Problem >> In the text on sustainable fashion below, what are the three ways a Madewell product can be given a new life?

─── Page extract

Well-known activewear brand, Outdoor Voices has successfully found sustainable alternatives to many conventional poly-blend materials, some of which were specifically created for the brand. Adidas is taking a similar approach in replacing nearly 40% of its use of virgin plastic with either recycled materials or a more organic substitute.
Data has shown that these efforts are paying off. Since 1st March, Omnilytics detected 242 new Adidas SKUs made of recycled plastic with more than 84% of those items selling out at full-price. Top categories include activewear tops, outerwear followed by sneakers.
Increasing Shelf Life
In an attempt to reduce wastage, many brands are also taking initiatives to prolong the lifecycles of their products.
Denim brand, Madewell is offering three sustainable methods for bringing a new life to its products – any Madewell product can be repaired, recycled or even donated to create housing insulation for communities in need. Efforts like this allow products to avoid landfill and move towards a circular lifecycle.
Another trend on the rise in sustainable fashion is resale. In the past few years, there has been huge headway made in the secondhand market with an increasing number of brands and retailers venturing into ‘re-commerce’. From Depop to Poshmark, there are several major names in this niche that target all segments of the fashion industry.
The latest retailer to join the resale bandwagon is Nordstrom. Its new ‘See You Tomorrow’ store is a finely curated collection of returned Nordstorm goods that have been refurbished and cleaned to resell. The website and the physical store were launched at the end of January, just before the virus outbreak in the US. While it’s still too soon to judge the effectiveness of this new business model, it could be a direction that more retailers take in the future due to inventory problems caused by the Covid-19 crisis.
Fashion on Lease
Undeniably the crisis’ impact on the economy will create lasting change to consumer behaviours. In a time where fixed assets are being depreciated, owning a designer handbag or an expensive watch is less significant than having cash-on-hand. As reported earlier, the luxury resale market in Hong Kong is booming, as consumers rush to liquidate their luxury goods amid recession concerns.
Shifting attitudes on product ownership means brands can no longer push constant newness and will have to look at fresh ways to communicate. One of the possibilities is exploring a greater emphasis on rental-based retail models.
When rental fashion was first introduced nearly 10 years ago, it was met with strong scepticism as consumers doubted the quality and hygiene aspects of the items. However, rental fashion companies have made great advancements since then with various quality control processes in place that reassure consumers.
One of the early adopters of this trend was Rent The Runway which offers a monthly subscription to receive four new designer items monthly. Other big names in this space include Stitch Fix, Le Tote and Banana Republic’s new venture ‘Style Passport’.
The Business of Fashion summarised, the pros and cons of rental fashion services and how they can be improved, with the general consensus being that while there are some trade-offs to the system, it is a more affordable way to shop.
As the market remains volatile due to Covid-19, brands may be struggling to stay committed to these greener, more ethical values, however, this period calls for greater transparency than ever.
With consumers currently unable to interact with brands in person, having in-depth information on supply chain or sustainable practices play a larger role in the customer journey, conveying the brand’s wider values.
In tough times, consumers are often only loyal to brands that align with their own sentiments . This crisis is a call to action for brands to do so.

──────
─── Data supplied

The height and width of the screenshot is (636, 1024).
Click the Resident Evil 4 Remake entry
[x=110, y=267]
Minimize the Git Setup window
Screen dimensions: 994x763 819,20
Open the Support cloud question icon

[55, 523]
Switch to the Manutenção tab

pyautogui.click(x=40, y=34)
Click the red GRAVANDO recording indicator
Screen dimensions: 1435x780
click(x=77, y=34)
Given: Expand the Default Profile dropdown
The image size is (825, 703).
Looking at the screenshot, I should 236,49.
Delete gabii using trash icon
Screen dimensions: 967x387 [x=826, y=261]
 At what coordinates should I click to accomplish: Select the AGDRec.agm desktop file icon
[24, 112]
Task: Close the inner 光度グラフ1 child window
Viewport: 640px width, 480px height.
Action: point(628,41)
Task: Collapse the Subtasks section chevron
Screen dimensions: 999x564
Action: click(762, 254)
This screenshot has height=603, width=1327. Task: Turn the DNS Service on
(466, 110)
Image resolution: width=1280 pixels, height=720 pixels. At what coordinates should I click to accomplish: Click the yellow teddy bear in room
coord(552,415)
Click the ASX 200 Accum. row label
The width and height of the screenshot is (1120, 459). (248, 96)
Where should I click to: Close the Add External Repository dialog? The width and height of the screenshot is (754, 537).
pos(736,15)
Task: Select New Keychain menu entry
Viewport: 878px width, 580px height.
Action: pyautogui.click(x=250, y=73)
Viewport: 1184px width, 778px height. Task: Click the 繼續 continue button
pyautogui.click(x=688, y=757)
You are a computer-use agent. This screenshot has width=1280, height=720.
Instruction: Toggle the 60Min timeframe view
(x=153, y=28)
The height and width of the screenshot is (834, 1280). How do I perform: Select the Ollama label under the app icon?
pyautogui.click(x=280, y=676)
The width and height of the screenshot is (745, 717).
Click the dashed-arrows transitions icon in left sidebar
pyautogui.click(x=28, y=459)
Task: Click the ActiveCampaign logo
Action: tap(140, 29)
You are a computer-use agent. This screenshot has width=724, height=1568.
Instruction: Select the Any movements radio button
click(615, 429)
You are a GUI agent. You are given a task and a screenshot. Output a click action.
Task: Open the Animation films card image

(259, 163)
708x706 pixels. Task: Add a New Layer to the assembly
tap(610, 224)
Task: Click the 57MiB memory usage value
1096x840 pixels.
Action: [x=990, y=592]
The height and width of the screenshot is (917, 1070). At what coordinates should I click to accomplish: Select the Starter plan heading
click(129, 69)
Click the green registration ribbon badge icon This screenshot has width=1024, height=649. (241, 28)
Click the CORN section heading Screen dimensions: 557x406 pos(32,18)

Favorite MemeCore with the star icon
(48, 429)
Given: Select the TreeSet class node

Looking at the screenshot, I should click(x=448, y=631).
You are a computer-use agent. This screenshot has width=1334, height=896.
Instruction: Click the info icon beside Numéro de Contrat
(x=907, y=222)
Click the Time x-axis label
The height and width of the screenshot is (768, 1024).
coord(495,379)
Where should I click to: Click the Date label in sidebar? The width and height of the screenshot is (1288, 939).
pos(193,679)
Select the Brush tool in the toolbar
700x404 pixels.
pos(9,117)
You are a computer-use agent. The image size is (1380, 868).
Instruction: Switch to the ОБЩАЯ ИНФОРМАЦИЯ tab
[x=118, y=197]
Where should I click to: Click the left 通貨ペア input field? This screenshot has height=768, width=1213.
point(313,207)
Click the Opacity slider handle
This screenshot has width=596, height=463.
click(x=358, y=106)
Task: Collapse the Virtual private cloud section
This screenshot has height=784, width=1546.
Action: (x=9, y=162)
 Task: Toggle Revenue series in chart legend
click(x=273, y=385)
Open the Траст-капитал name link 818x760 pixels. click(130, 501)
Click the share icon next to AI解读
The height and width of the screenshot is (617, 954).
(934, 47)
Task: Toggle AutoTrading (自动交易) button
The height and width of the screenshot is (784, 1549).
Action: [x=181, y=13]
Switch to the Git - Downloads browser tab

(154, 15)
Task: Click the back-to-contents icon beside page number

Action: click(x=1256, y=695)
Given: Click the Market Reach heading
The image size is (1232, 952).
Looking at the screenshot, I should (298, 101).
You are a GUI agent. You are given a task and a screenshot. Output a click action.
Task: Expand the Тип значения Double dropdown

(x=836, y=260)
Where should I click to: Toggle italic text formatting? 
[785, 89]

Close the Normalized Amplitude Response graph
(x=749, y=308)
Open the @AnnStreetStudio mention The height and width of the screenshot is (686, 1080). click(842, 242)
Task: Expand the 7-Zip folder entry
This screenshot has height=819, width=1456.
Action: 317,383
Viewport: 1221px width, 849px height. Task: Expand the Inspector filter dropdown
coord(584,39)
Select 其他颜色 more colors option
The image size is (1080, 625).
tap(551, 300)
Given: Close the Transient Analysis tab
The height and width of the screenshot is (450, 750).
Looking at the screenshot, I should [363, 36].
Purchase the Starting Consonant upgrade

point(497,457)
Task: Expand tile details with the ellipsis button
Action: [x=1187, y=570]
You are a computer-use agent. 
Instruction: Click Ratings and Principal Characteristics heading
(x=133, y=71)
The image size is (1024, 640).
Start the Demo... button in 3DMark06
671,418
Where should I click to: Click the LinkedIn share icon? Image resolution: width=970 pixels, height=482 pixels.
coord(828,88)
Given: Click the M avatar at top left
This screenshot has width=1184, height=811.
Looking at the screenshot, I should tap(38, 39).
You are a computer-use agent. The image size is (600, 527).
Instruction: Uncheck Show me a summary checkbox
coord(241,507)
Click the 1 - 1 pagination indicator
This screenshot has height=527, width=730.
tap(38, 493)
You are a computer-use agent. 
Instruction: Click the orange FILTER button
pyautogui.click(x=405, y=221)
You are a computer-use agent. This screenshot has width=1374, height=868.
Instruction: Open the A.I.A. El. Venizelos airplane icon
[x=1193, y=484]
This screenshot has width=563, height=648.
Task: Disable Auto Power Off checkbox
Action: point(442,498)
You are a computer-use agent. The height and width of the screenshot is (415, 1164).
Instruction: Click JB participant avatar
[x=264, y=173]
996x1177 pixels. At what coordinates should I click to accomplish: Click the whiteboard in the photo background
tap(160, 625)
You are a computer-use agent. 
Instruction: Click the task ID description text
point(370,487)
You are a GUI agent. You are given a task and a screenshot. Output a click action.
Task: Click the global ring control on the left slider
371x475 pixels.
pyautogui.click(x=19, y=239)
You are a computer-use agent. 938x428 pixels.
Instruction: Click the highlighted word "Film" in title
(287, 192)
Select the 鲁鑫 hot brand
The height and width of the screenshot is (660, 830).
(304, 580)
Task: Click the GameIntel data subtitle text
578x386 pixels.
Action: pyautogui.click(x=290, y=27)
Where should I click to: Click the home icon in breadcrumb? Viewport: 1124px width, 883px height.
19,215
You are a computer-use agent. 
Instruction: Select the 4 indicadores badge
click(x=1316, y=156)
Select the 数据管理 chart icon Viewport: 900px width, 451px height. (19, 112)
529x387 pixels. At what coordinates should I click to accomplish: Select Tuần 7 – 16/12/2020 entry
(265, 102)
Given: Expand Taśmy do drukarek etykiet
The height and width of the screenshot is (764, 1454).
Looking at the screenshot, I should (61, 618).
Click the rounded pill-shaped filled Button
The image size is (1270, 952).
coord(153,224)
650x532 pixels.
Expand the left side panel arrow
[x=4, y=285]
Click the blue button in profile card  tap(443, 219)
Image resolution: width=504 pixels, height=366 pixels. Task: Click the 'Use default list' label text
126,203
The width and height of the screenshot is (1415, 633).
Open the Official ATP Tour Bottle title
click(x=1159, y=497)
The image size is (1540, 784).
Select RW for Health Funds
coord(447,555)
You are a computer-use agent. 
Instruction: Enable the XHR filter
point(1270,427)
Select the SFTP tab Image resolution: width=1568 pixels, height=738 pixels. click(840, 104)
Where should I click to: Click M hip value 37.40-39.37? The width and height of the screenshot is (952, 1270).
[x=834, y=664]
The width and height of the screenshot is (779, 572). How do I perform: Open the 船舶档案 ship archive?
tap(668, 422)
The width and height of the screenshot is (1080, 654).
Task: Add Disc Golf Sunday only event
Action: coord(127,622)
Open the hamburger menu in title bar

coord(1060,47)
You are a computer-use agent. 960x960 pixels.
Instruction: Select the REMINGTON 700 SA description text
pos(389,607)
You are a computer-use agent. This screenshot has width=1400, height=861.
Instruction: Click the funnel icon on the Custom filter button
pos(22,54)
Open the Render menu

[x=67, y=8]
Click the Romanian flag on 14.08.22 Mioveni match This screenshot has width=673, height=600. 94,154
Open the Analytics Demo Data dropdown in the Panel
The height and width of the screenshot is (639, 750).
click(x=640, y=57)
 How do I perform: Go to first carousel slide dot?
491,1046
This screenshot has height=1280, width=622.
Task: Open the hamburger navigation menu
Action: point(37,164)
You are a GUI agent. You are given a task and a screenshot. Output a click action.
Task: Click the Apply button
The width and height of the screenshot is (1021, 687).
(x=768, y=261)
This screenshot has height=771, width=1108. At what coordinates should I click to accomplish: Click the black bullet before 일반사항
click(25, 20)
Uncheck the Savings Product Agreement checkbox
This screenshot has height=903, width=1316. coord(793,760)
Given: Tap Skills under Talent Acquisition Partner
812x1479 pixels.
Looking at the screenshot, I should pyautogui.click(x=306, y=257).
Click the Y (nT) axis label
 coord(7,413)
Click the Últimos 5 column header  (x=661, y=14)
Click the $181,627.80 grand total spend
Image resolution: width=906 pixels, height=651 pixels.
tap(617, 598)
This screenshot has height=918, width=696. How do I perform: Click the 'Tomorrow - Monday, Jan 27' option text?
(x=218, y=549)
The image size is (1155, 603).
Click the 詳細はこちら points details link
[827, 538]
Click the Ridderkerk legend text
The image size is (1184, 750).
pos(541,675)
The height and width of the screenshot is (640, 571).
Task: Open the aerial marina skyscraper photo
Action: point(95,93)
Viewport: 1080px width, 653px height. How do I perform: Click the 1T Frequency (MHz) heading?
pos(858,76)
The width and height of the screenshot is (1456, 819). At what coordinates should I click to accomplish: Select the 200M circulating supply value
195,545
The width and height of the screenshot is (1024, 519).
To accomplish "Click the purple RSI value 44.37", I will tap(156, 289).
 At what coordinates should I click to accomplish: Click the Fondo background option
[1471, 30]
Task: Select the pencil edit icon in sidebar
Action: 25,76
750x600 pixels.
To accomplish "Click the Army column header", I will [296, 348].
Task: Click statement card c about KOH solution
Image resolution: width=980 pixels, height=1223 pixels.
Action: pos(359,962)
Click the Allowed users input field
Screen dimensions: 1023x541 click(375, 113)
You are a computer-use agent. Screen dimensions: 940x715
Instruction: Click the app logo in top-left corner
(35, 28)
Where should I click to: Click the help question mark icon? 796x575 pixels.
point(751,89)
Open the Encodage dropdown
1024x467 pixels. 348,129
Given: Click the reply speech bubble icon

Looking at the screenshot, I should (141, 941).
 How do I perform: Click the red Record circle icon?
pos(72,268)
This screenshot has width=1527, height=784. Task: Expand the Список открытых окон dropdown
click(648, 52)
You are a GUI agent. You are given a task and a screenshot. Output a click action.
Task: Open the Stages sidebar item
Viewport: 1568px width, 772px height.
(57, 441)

──────

Reply to the task >> It can be repaired, recycled, or donated to create housing insulation for communities in need.